DIRECTION
Render the data below as a Markdown table with two columns, No. and Line, giving each nonblank line its own numbered row and leaving out the blank lines.

********

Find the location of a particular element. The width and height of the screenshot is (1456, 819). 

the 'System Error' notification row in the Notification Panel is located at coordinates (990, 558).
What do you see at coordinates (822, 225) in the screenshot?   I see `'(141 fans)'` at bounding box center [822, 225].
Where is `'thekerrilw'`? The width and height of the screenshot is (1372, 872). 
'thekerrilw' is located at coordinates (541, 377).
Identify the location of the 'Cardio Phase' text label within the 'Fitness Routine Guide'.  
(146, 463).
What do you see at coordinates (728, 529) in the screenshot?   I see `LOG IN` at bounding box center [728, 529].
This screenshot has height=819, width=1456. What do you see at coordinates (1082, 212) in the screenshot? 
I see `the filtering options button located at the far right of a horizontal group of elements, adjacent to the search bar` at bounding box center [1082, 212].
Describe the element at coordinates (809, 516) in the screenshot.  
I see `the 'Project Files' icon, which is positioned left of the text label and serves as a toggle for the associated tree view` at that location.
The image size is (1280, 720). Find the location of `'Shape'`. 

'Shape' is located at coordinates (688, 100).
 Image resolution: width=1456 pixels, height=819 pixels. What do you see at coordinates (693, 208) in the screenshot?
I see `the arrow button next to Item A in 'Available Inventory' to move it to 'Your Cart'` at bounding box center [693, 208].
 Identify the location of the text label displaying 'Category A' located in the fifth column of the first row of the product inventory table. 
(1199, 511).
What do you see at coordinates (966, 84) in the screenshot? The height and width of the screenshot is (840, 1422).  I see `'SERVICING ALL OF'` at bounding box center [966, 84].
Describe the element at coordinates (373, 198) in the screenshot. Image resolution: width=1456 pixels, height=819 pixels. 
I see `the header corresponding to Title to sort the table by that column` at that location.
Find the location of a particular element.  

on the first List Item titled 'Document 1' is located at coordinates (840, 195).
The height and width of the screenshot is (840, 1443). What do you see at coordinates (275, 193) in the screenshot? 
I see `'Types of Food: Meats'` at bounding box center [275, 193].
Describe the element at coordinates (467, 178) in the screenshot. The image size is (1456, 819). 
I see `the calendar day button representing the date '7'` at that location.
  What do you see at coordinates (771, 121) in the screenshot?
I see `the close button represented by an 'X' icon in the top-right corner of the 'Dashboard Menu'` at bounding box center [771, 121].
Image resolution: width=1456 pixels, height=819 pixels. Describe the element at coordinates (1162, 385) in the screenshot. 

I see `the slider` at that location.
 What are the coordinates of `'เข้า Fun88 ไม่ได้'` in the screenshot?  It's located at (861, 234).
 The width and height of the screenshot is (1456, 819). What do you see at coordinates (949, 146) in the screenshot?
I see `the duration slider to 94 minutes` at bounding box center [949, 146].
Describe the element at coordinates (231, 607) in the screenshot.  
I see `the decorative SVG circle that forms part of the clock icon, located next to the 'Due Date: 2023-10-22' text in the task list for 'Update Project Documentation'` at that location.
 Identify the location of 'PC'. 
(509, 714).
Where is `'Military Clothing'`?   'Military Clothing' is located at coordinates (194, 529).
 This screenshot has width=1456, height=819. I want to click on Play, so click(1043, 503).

********

REPLY TO THE EXERCISE
| No. | Line |
|---|---|
| 1 | Find the location of a particular element. The width and height of the screenshot is (1456, 819).  |
| 2 | the 'System Error' notification row in the Notification Panel is located at coordinates (990, 558). |
| 3 | What do you see at coordinates (822, 225) in the screenshot?   I see `'(141 fans)'` at bounding box center [822, 225]. |
| 4 | Where is `'thekerrilw'`? The width and height of the screenshot is (1372, 872).  |
| 5 | 'thekerrilw' is located at coordinates (541, 377). |
| 6 | Identify the location of the 'Cardio Phase' text label within the 'Fitness Routine Guide'.   |
| 7 | (146, 463). |
| 8 | What do you see at coordinates (728, 529) in the screenshot?   I see `LOG IN` at bounding box center [728, 529]. |
| 9 | This screenshot has height=819, width=1456. What do you see at coordinates (1082, 212) in the screenshot?  |
| 10 | I see `the filtering options button located at the far right of a horizontal group of elements, adjacent to the search bar` at bounding box center [1082, 212]. |
| 11 | Describe the element at coordinates (809, 516) in the screenshot.   |
| 12 | I see `the 'Project Files' icon, which is positioned left of the text label and serves as a toggle for the associated tree view` at that location. |
| 13 | The image size is (1280, 720). Find the location of `'Shape'`.  |
| 14 | 'Shape' is located at coordinates (688, 100). |
| 15 |  Image resolution: width=1456 pixels, height=819 pixels. What do you see at coordinates (693, 208) in the screenshot? |
| 16 | I see `the arrow button next to Item A in 'Available Inventory' to move it to 'Your Cart'` at bounding box center [693, 208]. |
| 17 |  Identify the location of the text label displaying 'Category A' located in the fifth column of the first row of the product inventory table.  |
| 18 | (1199, 511). |
| 19 | What do you see at coordinates (966, 84) in the screenshot? The height and width of the screenshot is (840, 1422).  I see `'SERVICING ALL OF'` at bounding box center [966, 84]. |
| 20 | Describe the element at coordinates (373, 198) in the screenshot. Image resolution: width=1456 pixels, height=819 pixels.  |
| 21 | I see `the header corresponding to Title to sort the table by that column` at that location. |
| 22 | Find the location of a particular element.   |
| 23 | on the first List Item titled 'Document 1' is located at coordinates (840, 195). |
| 24 | The height and width of the screenshot is (840, 1443). What do you see at coordinates (275, 193) in the screenshot?  |
| 25 | I see `'Types of Food: Meats'` at bounding box center [275, 193]. |
| 26 | Describe the element at coordinates (467, 178) in the screenshot. The image size is (1456, 819).  |
| 27 | I see `the calendar day button representing the date '7'` at that location. |
| 28 |   What do you see at coordinates (771, 121) in the screenshot? |
| 29 | I see `the close button represented by an 'X' icon in the top-right corner of the 'Dashboard Menu'` at bounding box center [771, 121]. |
| 30 | Image resolution: width=1456 pixels, height=819 pixels. Describe the element at coordinates (1162, 385) in the screenshot.  |
| 31 | I see `the slider` at that location. |
| 32 |  What are the coordinates of `'เข้า Fun88 ไม่ได้'` in the screenshot?  It's located at (861, 234). |
| 33 |  The width and height of the screenshot is (1456, 819). What do you see at coordinates (949, 146) in the screenshot? |
| 34 | I see `the duration slider to 94 minutes` at bounding box center [949, 146]. |
| 35 | Describe the element at coordinates (231, 607) in the screenshot.   |
| 36 | I see `the decorative SVG circle that forms part of the clock icon, located next to the 'Due Date: 2023-10-22' text in the task list for 'Update Project Documentation'` at that location. |
| 37 |  Identify the location of 'PC'.  |
| 38 | (509, 714). |
| 39 | Where is `'Military Clothing'`?   'Military Clothing' is located at coordinates (194, 529). |
| 40 |  This screenshot has width=1456, height=819. I want to click on Play, so click(1043, 503). |